The Supreme Court will once again consider the unresolved question of whether the Constitution bars partisan gerrymandering, agreeing Friday to consider lower court rulings that congressional maps in Maryland and North Carolina were so extreme as to constitute a violation of voters' rights.
This raises the possibility of a historic outcome: The Supreme Court has never ruled that a gerrymandered map was unconstitutional, and it has so far punted on any opportunities to do so.
The court's announcement comes at a time when a majority of Americans appear to be fed up with the influence of gerrymandering (also called redistricting) in the electoral process: A 2017 poll from the non-partisan Campaign Legal Center found that "an overwhelming majority (71 to 15 percent) of Americans want the Supreme Court to place limits on lawmakers' ability to manipulate voting maps." That plurality included 30 percent of Democrats, 65 percent of Republicans, and 68 percent of Independents.

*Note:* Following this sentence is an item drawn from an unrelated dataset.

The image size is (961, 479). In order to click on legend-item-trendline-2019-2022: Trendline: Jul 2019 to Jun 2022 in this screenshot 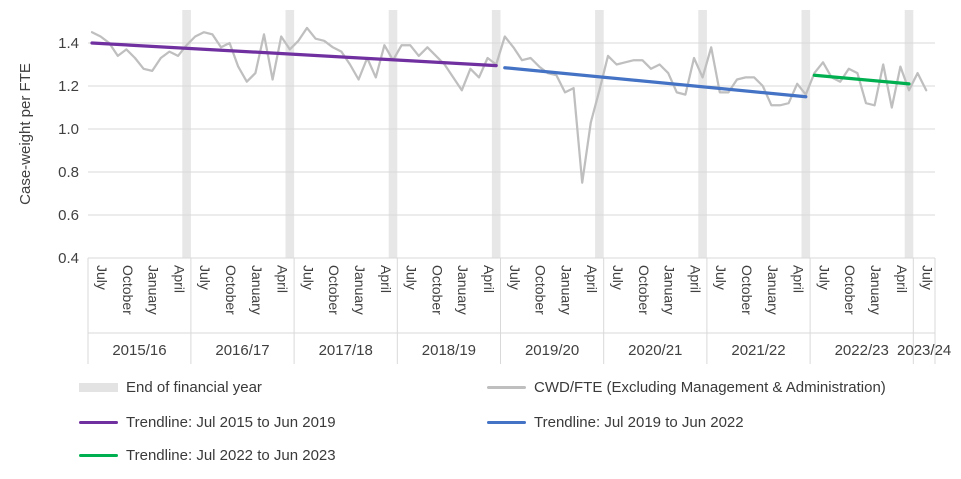, I will do `click(616, 422)`.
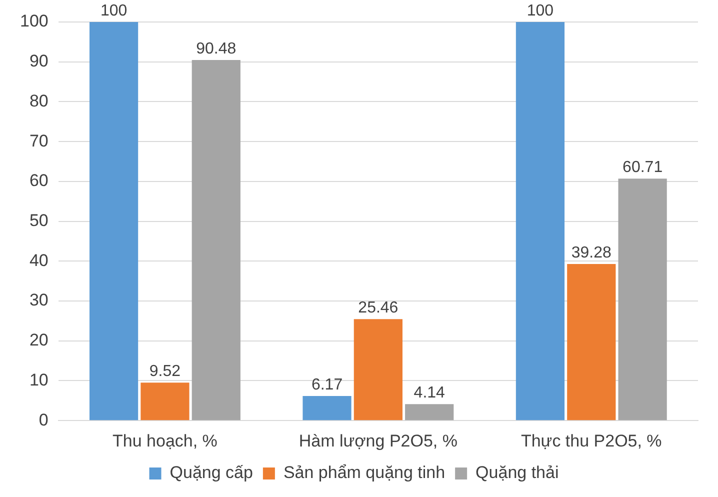 Image resolution: width=718 pixels, height=497 pixels. Describe the element at coordinates (38, 300) in the screenshot. I see `y-tick-label: 30` at that location.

Though extremely important to the electoral process, gerrymandering is a confusing process, and one that many voters don't understand. In a 2016 story for Pacific Standard, writer Steffanee Wang explained the concept of redistricting as such:
Every 10 years after the national census takes place, state legislatures (or independent commissions or individuals—we'll get to that later) are required to redraw state district lines. The idea is to create districts that are roughly equal in population, in order to maintain the spirit of "one person, one vote."
The concept gets much more complicated when the politicians shaping the process try to create districts whose populations will vote for their party; that's where gerrymandering comes into play. The party controlling the state legislature tasked with drawing the redistricting maps can easily manipulate the process to favor their party. They can also create "safe" districts for their incumbents: as time goes on, instead of rearranging the lines to introduce more competition to an incumbent, drawing more insular districts can diminish the likelihood a potential challenger from the opposing party may win.
The retirement of Justice Anthony Kennedy will factor hugely into the court's rulings. Kennedy was seen as a swing vote on the issue; his replacement, Brett Kavanaugh, a staunch Constitutionalist, appears less likely to vote in favor of limiting partisan gerrymandering.